Washington has insisted that Assad must step aside. But the Russian intervention may force the administration to adjust its position to giving the Syrian leader play some kind of role in a transitional government and pressuring the main Syrian opposition leaders into dropping a demand that he have no part in a settlement.

In Washington, a U.S. official said the Russian buildup has continued unabated, with 24 jetfighters arriving over the weekend, boosting the number of fixed-wing aircraft deployed at the Bassel al Assad International Airport to at least 28.
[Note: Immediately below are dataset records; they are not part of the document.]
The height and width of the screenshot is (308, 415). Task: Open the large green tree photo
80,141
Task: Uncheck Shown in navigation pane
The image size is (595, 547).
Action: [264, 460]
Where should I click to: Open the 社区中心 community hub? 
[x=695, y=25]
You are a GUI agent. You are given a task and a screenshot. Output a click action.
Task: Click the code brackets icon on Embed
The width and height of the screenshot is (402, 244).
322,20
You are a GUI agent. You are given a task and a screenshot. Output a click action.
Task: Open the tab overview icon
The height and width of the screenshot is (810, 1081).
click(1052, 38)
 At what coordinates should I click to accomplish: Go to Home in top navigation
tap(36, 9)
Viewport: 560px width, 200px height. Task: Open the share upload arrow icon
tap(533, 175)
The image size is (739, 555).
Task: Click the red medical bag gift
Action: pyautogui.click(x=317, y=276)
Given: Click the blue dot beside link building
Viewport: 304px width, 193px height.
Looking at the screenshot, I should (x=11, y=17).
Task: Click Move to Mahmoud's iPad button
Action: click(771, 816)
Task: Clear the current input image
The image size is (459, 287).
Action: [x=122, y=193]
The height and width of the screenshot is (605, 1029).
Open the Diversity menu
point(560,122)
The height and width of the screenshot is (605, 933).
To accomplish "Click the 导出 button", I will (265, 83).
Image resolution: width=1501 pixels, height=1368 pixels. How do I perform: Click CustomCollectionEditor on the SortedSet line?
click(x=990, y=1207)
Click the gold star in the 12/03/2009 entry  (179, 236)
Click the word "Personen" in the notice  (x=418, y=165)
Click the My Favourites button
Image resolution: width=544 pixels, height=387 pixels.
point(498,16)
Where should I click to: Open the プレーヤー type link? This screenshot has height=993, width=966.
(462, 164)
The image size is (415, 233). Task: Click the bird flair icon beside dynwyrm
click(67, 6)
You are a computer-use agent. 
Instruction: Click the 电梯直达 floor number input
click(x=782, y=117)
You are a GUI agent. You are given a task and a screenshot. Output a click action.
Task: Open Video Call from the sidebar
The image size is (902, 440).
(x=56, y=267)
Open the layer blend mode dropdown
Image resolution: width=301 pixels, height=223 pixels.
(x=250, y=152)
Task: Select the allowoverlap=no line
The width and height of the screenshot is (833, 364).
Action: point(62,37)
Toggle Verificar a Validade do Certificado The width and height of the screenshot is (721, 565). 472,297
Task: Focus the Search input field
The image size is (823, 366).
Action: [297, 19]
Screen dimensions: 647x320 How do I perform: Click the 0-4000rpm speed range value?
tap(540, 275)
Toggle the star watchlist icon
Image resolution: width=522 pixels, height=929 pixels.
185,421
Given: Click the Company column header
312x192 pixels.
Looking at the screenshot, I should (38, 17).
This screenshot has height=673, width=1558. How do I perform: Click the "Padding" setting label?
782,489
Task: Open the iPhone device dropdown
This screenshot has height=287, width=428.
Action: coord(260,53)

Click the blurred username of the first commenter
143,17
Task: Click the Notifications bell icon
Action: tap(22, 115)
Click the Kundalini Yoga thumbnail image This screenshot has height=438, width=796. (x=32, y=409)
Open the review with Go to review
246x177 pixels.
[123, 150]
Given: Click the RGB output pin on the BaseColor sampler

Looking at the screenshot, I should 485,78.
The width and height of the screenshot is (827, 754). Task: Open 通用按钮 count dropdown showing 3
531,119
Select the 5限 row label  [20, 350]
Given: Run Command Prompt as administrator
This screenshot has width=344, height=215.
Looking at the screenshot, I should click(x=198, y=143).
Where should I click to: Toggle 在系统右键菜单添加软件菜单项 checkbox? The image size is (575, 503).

The new arrivals were Sukhoi 25s and Sukhoi 24s. The former, known by NATO as the Frogfoot, is a Soviet-designed tactical fighter jet designed to provide close air support to ground troops, while the latter is an all-weather swing-wing bomber that is known by NATO as a Fencer and is capable of flying low-level ground attack missions.

The arrival of the aircraft would increase the Russians’ capacity to provide close air support to Syrian troops fighting the Islamic State as well as the plethora of other rebel groups, some of which have been supported by the United States.

The U.S. official, who requested anonymity because he wasn’t authorized to discuss the issue publicly, said the Russians also have set up two anti-aircraft missile batteries, boosted to nine the number of advanced T90 tanks it has in Syria, and deployed 16 helicopters.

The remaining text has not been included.